# Quotient Rule for differentiation

### Quotient Rule:

Rule:

• For two differentiable functions $u\left(x\right)$ and $v\left(x\right)$ where $v\left(x\right)\mathrm{\ne }0$, the derivative of their quotient is: $\frac{d}{dx}\left[\frac{u\left(x\right)}{v\left(x\right)}\right]=\frac{v\left(x\right)\cdot {u}^{\mathrm{\prime }}\left(x\right)-u\left(x\right)\cdot {v}^{\mathrm{\prime }}\left(x\right)}{\left[v\left(x\right){\right]}^{2}}$.

Explanation:

• The quotient rule states that when differentiating the quotient of two functions, the derivative is found using a specific formula involving the derivatives of the numerator and denominator.

Example:

• Consider $f\left(x\right)=\frac{{x}^{2}}{\mathrm{sin}\left(x\right)}$
• Let $u\left(x\right)={x}^{2}$ and $v\left(x\right)=\mathrm{sin}\left(x\right)$
• ${u}^{\mathrm{\prime }}\left(x\right)=2x$ and ${v}^{\mathrm{\prime }}\left(x\right)=\mathrm{cos}\left(x\right)$
• Apply the quotient rule: $\frac{d}{dx}\left[\frac{{x}^{2}}{\mathrm{sin}\left(x\right)}\right]=\frac{\mathrm{sin}\left(x\right)\cdot 2x-{x}^{2}\cdot \mathrm{cos}\left(x\right)}{\left[\mathrm{sin}\left(x\right){\right]}^{2}}$

### Properties and Notes:

1. Applicability and Conditions:

• The quotient rule is applicable when differentiating a quotient of two functions, and the denominator function is not zero.
2. Avoiding Ambiguity:

• The rule helps avoid the ambiguity that arises when directly differentiating fractions using the power rule.
3. Handling Complex Ratios:

• Useful in finding derivatives of complex algebraic expressions or functions expressed as ratios.

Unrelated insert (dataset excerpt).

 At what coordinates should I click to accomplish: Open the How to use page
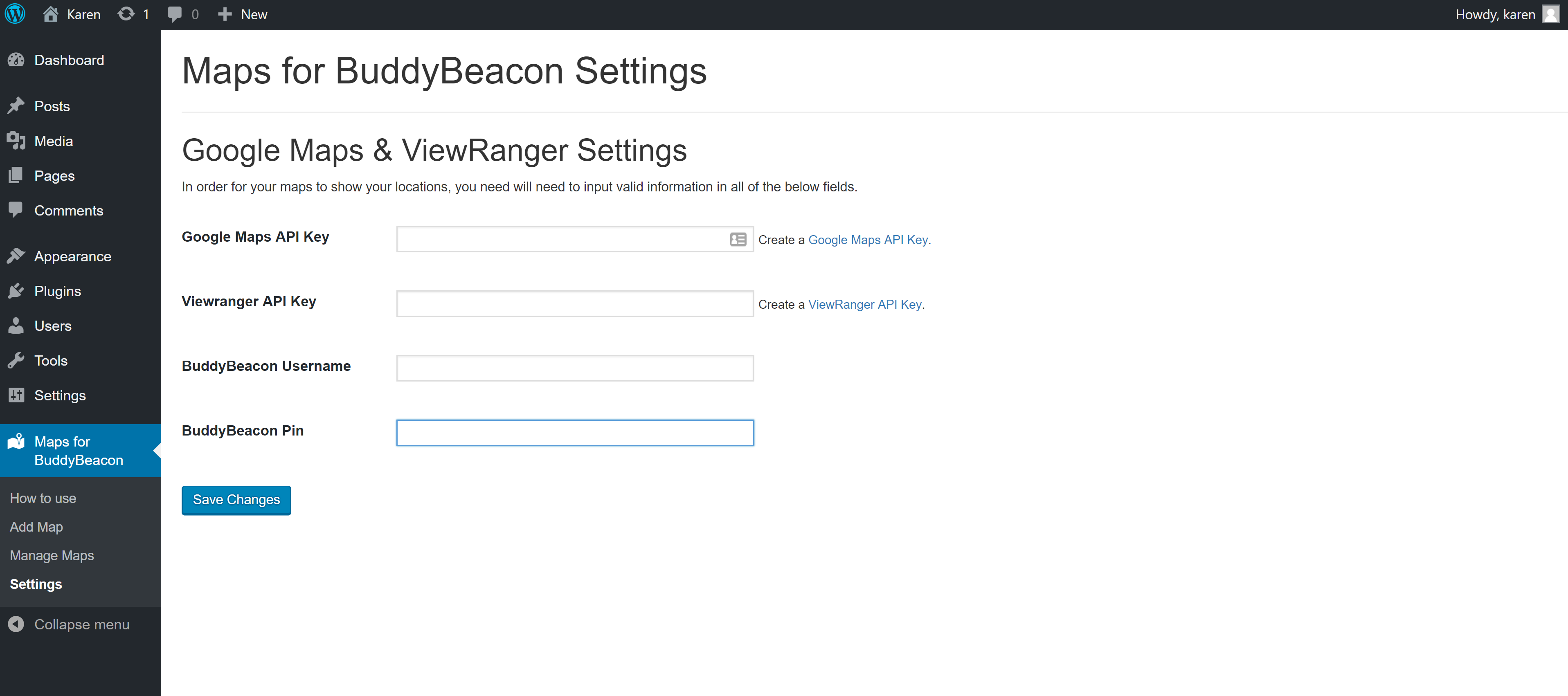point(43,498)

### Applications of the Quotient Rule:

• Rate of Change Problems:

• Used to analyze rates of change in various contexts, such as motion problems in physics or growth and decay problems in biology or economics.
• Optimization and Critical Points:

• Helpful in optimization problems where finding critical points or extreme values of functions is necessary.